It is important to note that these paradata metrics were developed within the specific context of the Get Connected! intervention. Get Connected! was a brief intervention that aimed to increase rates of HIV and STI testing among participants. Paradata collection and analysis must be tailored to the aims of each unique intervention. For instance, an eHealth intervention that aims to increase medication adherence with daily mobile notifications may benefit more from collecting paradata on participants’ login behaviors (e.g. the time of day and number of logins per day/week) than from participants’ exposure to specific content. Researchers and other program developers should reserve time before deploying eHealth interventions to determine which features will be most useful to track and how best to capture and report that data.

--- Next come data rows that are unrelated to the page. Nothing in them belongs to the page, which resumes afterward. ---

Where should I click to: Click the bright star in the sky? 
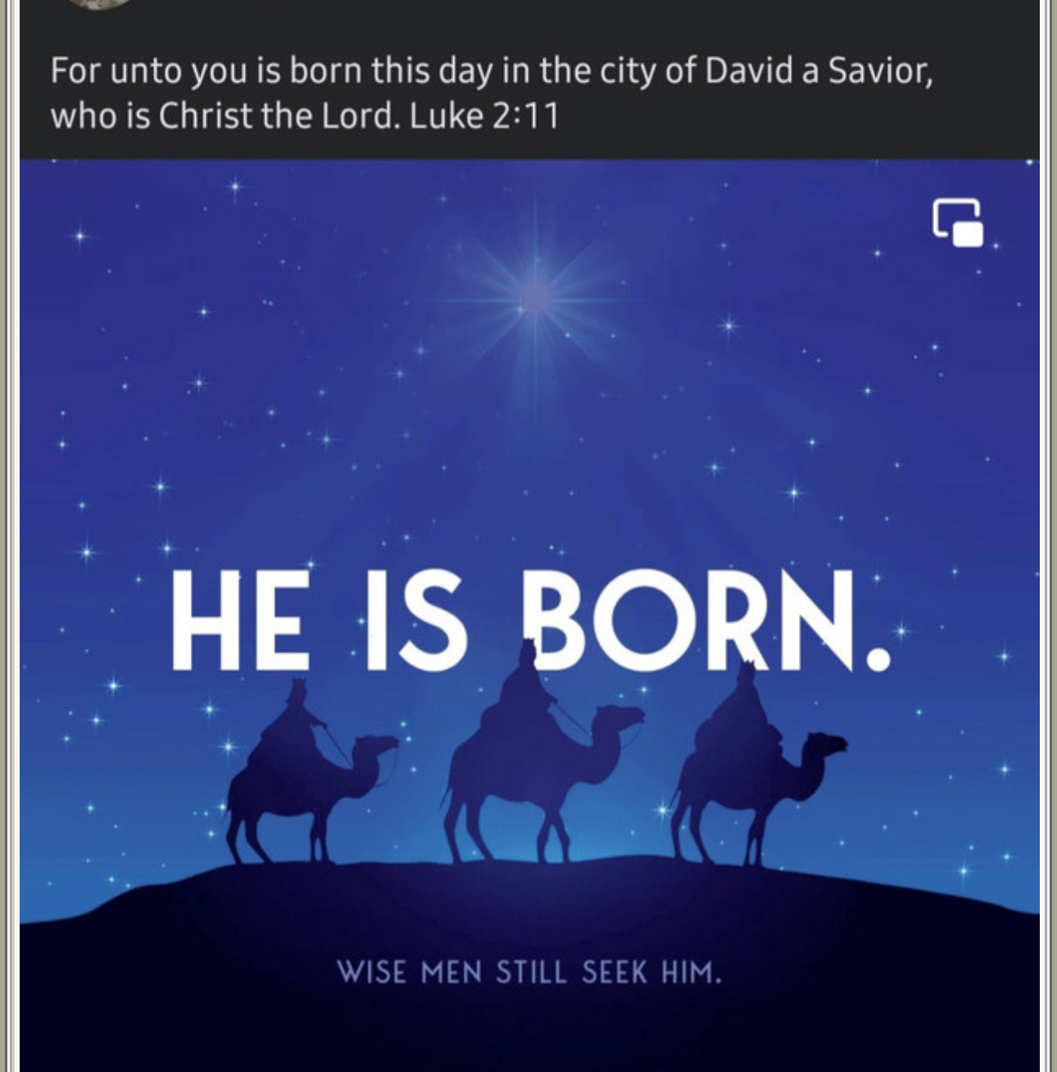[x=534, y=294]
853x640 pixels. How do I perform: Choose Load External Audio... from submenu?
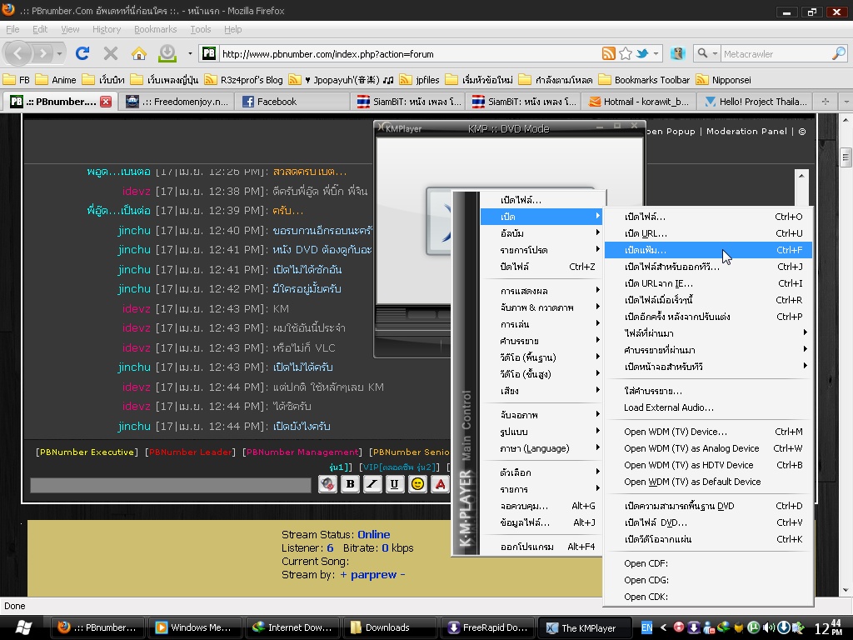coord(669,408)
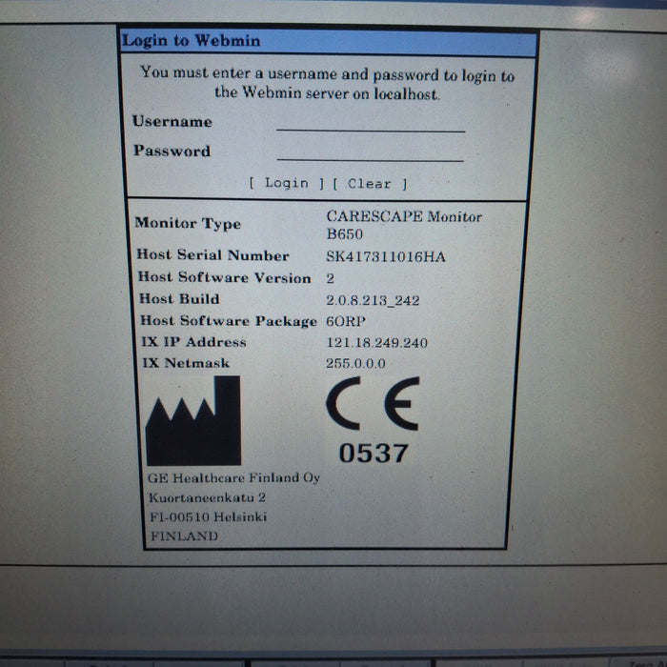Select the 0537 notified body number
Image resolution: width=667 pixels, height=667 pixels.
[374, 454]
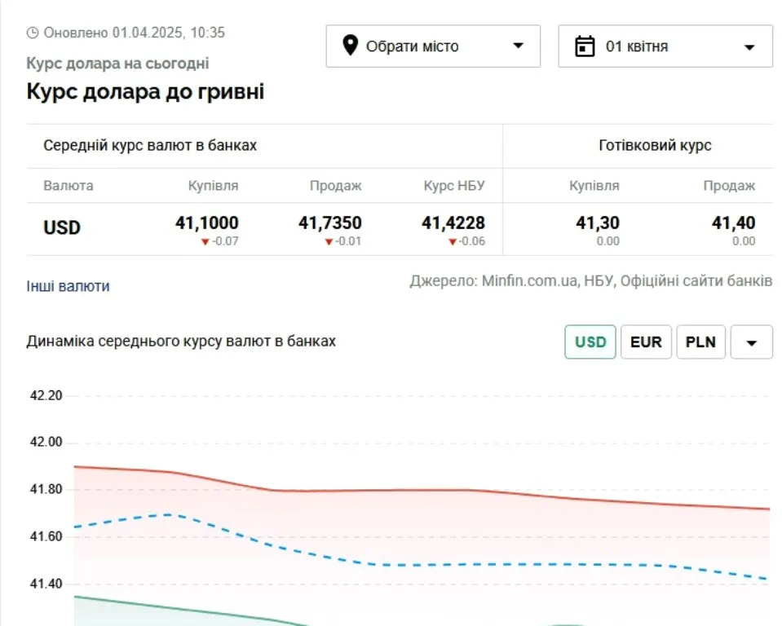
Task: Open the Інші валюти link
Action: [x=68, y=286]
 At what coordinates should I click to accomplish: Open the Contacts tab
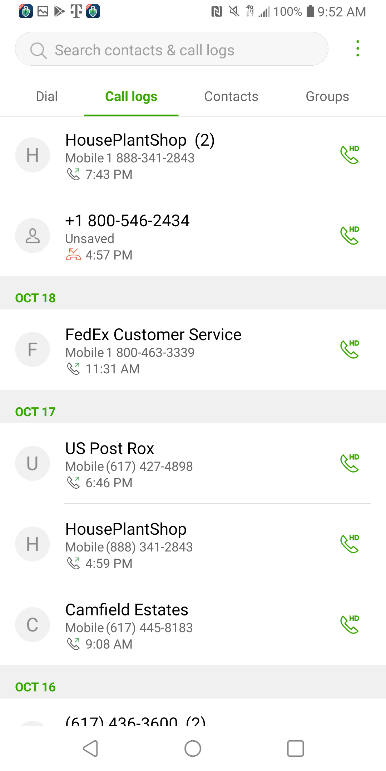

In this study, we used paradata to characterize two dimensions of participants’ interactions with the intervention. The first dimension, termed “use,” counted the number of different features a participant clicked within each section of the intervention and served as a measure of what content they interacted with. The second dimension, termed “engagement,” measured the depth of interaction participants had with each content area. Engagement was measured by the duration of a participant’s interaction with each section, and gave us a sense of their exposure to that content. By measuring these two dimensions of interaction, we get a picture of how a participant is interacting with the intervention (e.g., on which features did they click) and how much a participant is interacting with the intervention (e.g., how much time did they spend in a given section).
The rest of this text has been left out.